◆ **Excerpt**:
------------------------------------------------------------

He added that the cessation depends on "a number of factors" and that Washington is working on it with the Pakistani government.

A State Department statement later addressed Kerry's remarks.

"Today, the secretary referenced the changes that we expect to take place in that program over the course of time, but there is no exact timeline to provide," the statement said.

However, it said, the goal is to get to a place where threats are eliminated and drones are not needed.

"Now, we're all realistic about the fact that there is a threat that remains and that we have to keep up ... the fight in this and other places around the world," Marie Harf, a State Department spokeswoman, said. "So this was in no way indicating a change in policy. It's really been reinforcing things I think we've said for months on this."

The United States ramped up strikes in the tribal region in the first few years of Obama's presidency. But the number of strikes in Pakistan has since dropped partly because of al Qaeda's decline in the country and more U.S. focus on threats from al Qaeda groups in other countries, such as Yemen.

In May, Obama defended the use of drone strikes as a necessary evil, but one that must be used with more temperance as the United States' security situation evolves.

America prefers to capture, interrogate and prosecute terrorists, but there are times when this isn't possible, Obama said in a speech at the National Defense University in Washington.

Terrorists intentionally hide in remote locations and putting boots on the ground is often out of the question, he said.

However, he urged caution and discipline.

------------------------------------------------------------

◆ **Information provided**:
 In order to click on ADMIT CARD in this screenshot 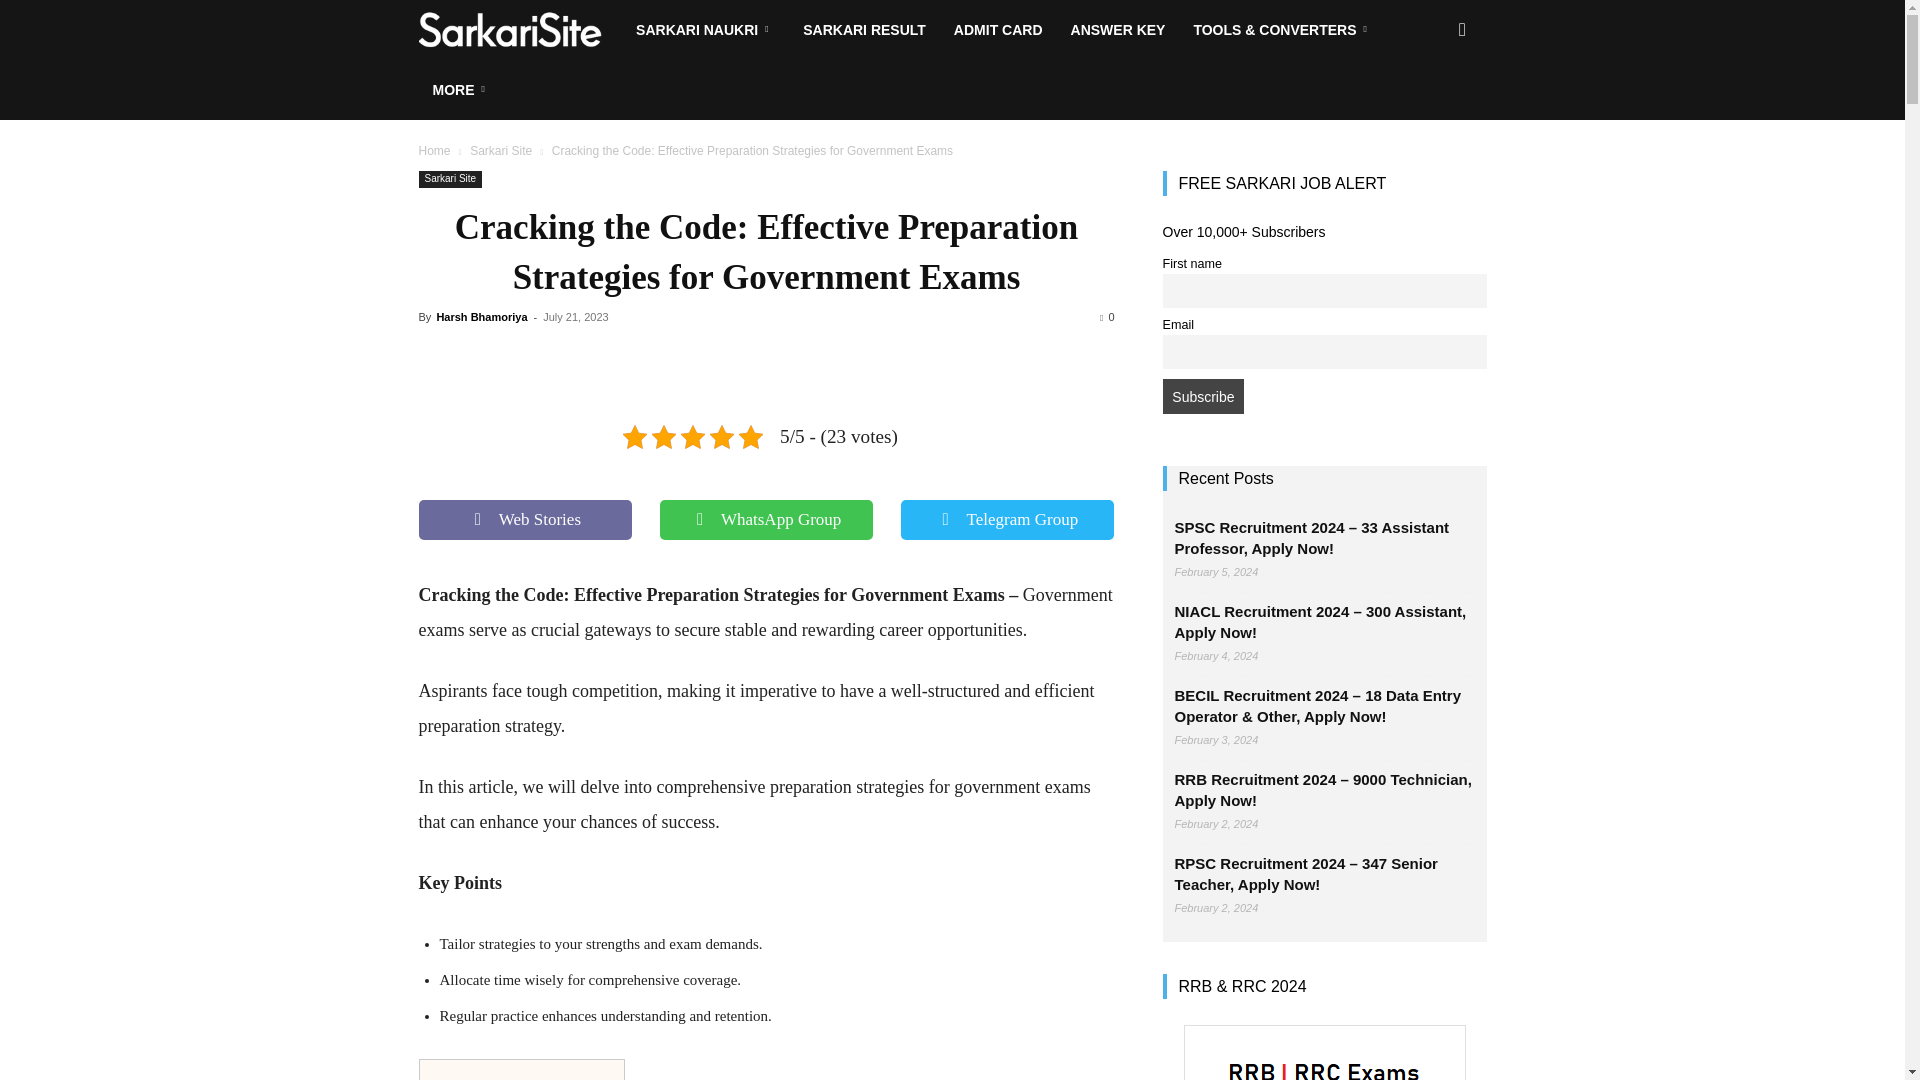, I will do `click(998, 30)`.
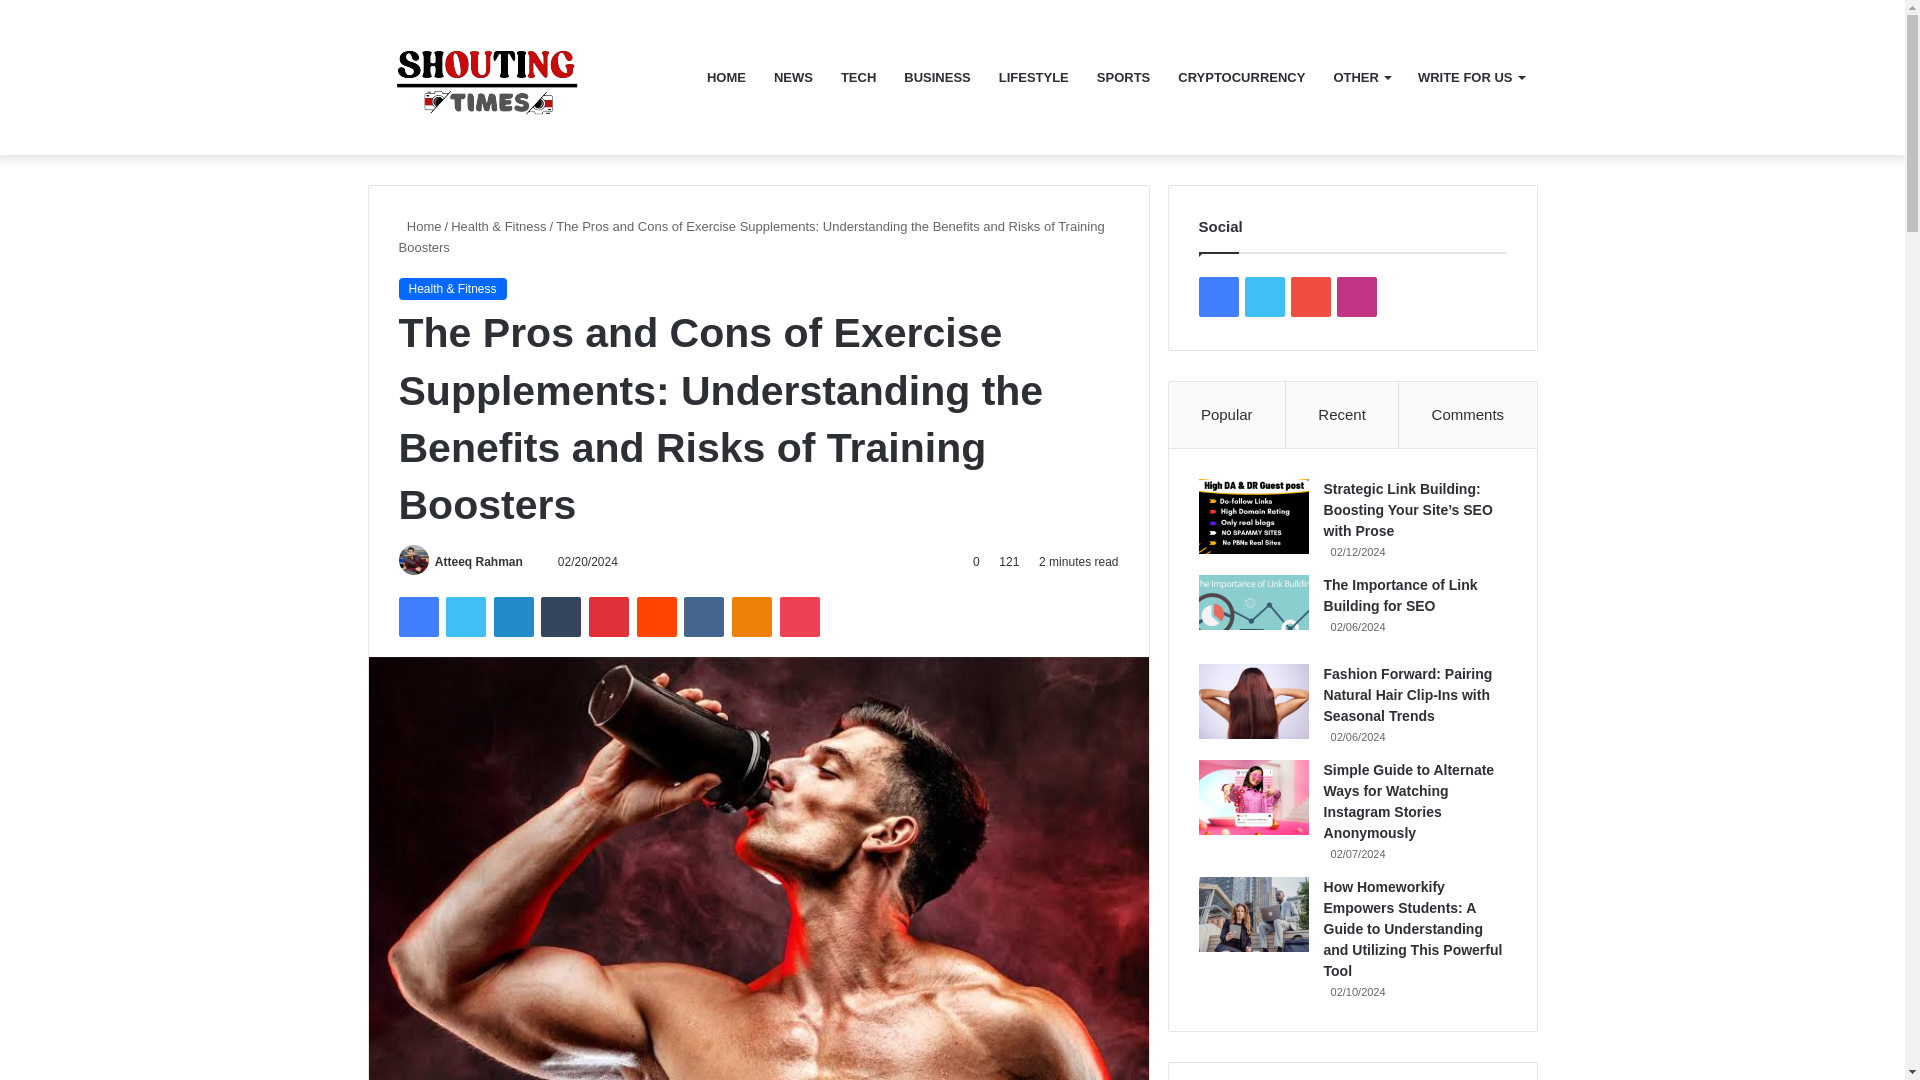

------------------------------------------------------------

◆ **Work to do**:
(a) According to the excerpt on U.S. drone strikes, what position did Marie Harf hold?
(b) Set down, word for word, the stretch of the drone-strike excerpt from "However, it said, the" through "such as Yemen.".
The listing is separate material and has no connection to the excerpt on U.S. drone strikes.

◆ **Task-by-task solutions**:
(a) She was a State Department spokeswoman.

(b)
However, it said, the goal is to get to a place where threats are eliminated and drones are not needed.

"Now, we're all realistic about the fact that there is a threat that remains and that we have to keep up ... the fight in this and other places around the world," Marie Harf, a State Department spokeswoman, said. "So this was in no way indicating a change in policy. It's really been reinforcing things I think we've said for months on this."

The United States ramped up strikes in the tribal region in the first few years of Obama's presidency. But the number of strikes in Pakistan has since dropped partly because of al Qaeda's decline in the country and more U.S. focus on threats from al Qaeda groups in other countries, such as Yemen.